Então, há que conciliar a importância destes dois setores, um vital para o ser humano, outro importante para a economia e desenvolvimento do país e torná-los não parte do problema, mas sim parte da solução. Mais uma vez, não podemos continuar a permitir sistemas ineficientes, enormes desperdícios de água ou mesmo a utilização por exemplo da mesma água que bebemos para regar, por exemplo, um campo de golfe, e hoje já é possível, e já se utiliza água residual tratada para rega ou para outras utilizações. O setor agrícola tem também que fazer uma aposta clara na eficiência hídrica.
Como tornar estes setores mais despertos para o problema?
Julgo que já existem bons exemplos e uma consciência do problema de uma forma geral e destes dos setores em particular. Como referi, há que tornar estes setores mais sustentáveis.

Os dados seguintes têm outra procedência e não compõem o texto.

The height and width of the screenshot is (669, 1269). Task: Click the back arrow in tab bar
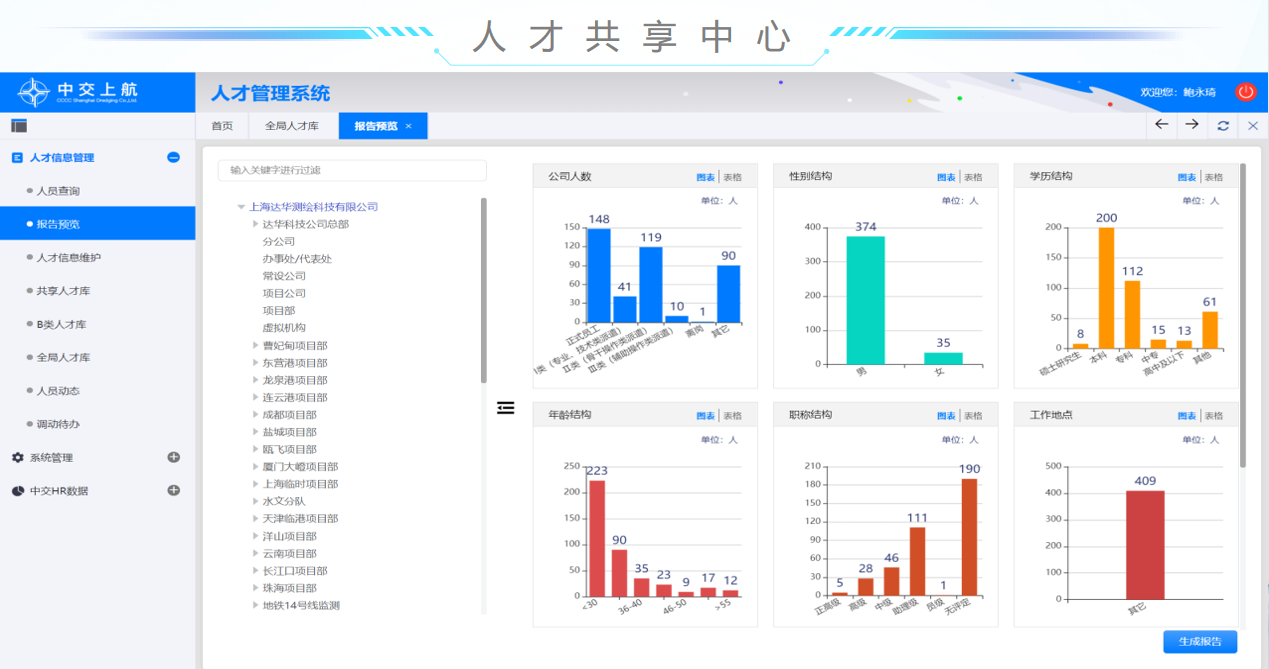click(1161, 125)
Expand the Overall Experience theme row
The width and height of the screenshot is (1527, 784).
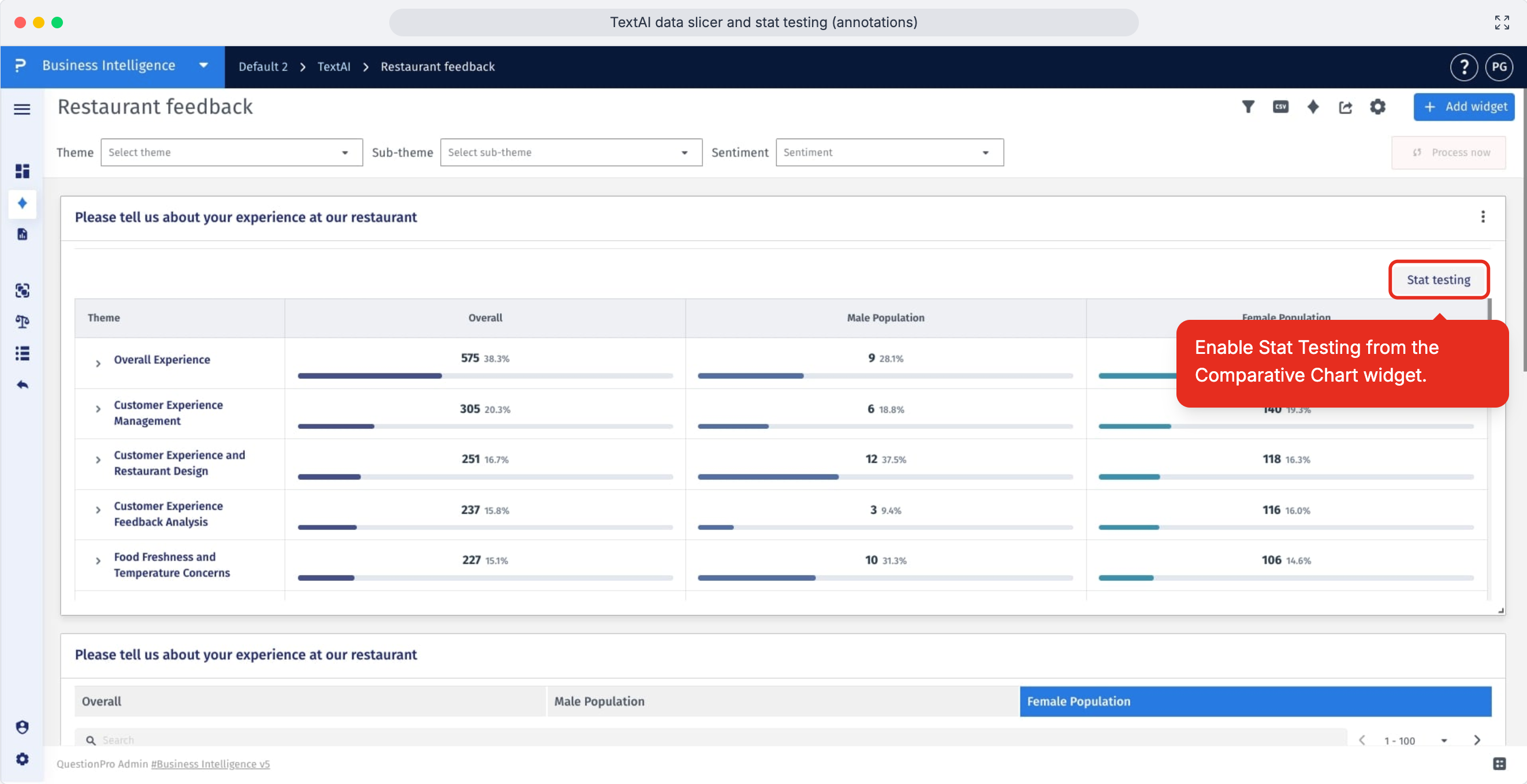click(98, 363)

Talvez os sistemas de incentivo à agricultura devam deixar de ser apoios diretos à atividade ou ao regadio, mas sim à modernização e à aposta na tecnologia para tornar o setor mais eficiente do ponto de vista hídrico, promover o uso sustentável da água e porventura tornar o setor mais competitivo. No que diz respeito ao turismo, o mesmo deve acontecer, começando pela utilização de origens alternativas de água em situações de grande consumo (campos de golfe, piscinas, etc.).
A água pode vir mesmo a ser a próxima crise europeia?”

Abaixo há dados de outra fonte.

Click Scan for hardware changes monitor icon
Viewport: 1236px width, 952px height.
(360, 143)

Em 2008, aquando da crise financeira mundial em consequência da crise do Subprime, as preocupações com a sustentabilidade ambiental e, em especial com as alterações climáticas, esmoreceram. A resposta à crise financeira tinha prioridade perante uma “eventual” crise ambiental. Hoje, mesmo após a crise pandémica e com a atual guerra na Ucrânia e a crise provocada pela inflação e a subida das taxas de juro, o apoio generalizado à luta contra as alterações climáticas continua presente e não parece ter sido afetado, pelo contrário, a resposta à crise económica surge de mãos dadas com as preocupações em reduzir as emissões de gases com efeito de estufa, em limitar o aquecimento global de 1,5°C acima dos níveis pré-industriais, em descarbonizar a economia e claro no uso sustentável dos recursos hídricos, em causa está que a “crise hídrica” não é futuro, é presente!
Outro lado importante e ter em conta, é a dimensão securitária. A água hoje assume uma tão grande importância que é alvo de disputas. Médio Oriente, Sudão, Bolívia já foram palcos de conflitos violentos provocados pela água, no passado, a “Guerra dos Seis Dias” esteve diretamente ligada ao controlo da água do rio Jordão, que serve o Líbano, Síria, Israel, Cisjordânia e Jordânia, mesmo hoje em dia, na guerra da Ucrânia a água ganha lugar de destaque. Um exemplo é o nível de água da reserva Kakhovka do rio Dnipro. O reservatório é crítico para o sul da Ucrânia, fornece água às aldeias e cidades da região e irriga cerca de 202.000 hectares de terras agrícolas, bem como é fundamental para o arrefecimento da central nuclear de Zaporizhzhia. A situação desta reserva, destaca o crescente impacto da guerra provocada pela Rússia no abastecimento de água da Ucrânia.
A água foi, é e será, motivo de crises e conflitos, pelo que preservar este recurso é simultaneamente preservar a paz e o progresso.